Гарп любил играть в эту свою игру, хотя Хелен она уже поднадоела. Теперь он ждет ее вопроса: «Это «почти» в каком месте?» На что ответит: какое это имеет значение? Пусть лучше она ему скажет, что именно ей кажется неправдоподобным, и он это место исправит. Если же правдоподобным кажется все, значит, и весь рассказ — чистая правда. Сочинитель он был беспощадный: годится правда для его рассказа — он обнародует ее без зазрения совести. Если никак не лезет в рассказ, он ее обкорнает не моргнув глазом.

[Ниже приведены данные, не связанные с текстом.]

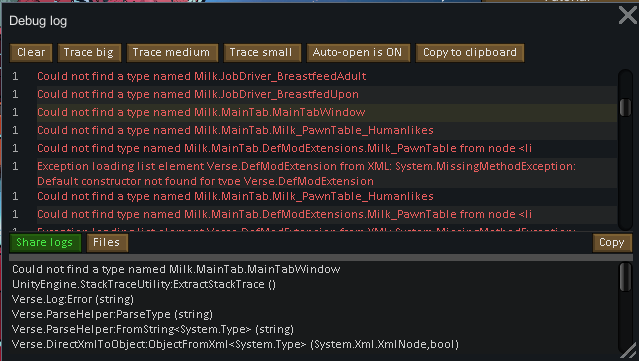Click the green Share logs button
Viewport: 639px width, 361px height.
pos(45,243)
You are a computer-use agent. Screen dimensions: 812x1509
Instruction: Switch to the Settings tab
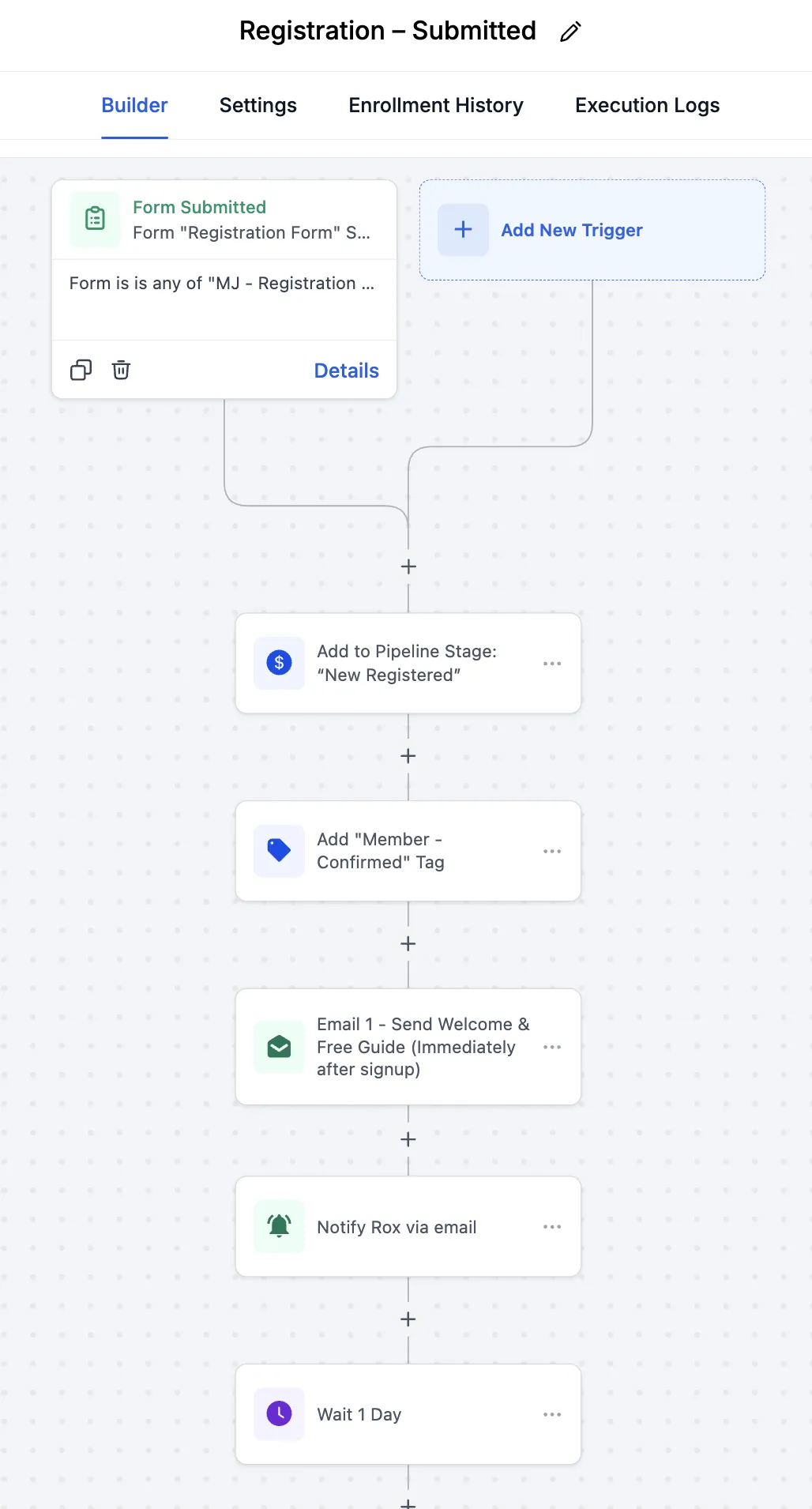click(x=258, y=106)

— Когда ты кончишь играть в свои игры, — сказала Хелен, — расскажи мне, пожалуйста, как же все было на самом деле.

— Ну, во-первых, — ответил Гарп, — пес был не овчаркой, а биглем.

— Биглем?

— Ну если быть точным, то шнауцером. И он действительно сидел на цепи в проулке, но, конечно, никакого армейского грузовика там не было.

— Что же, он был привязан к «фольксвагену»? — рискнула предположить Хелен.

— Нет, — опроверг ее догадку Гарп, — к саням, на которых зимой подвозили к тротуару мусорные баки. А шнауцер был маленький и слабый и ни зимой ни летом не мог бы сдвинуть их ни на дюйм.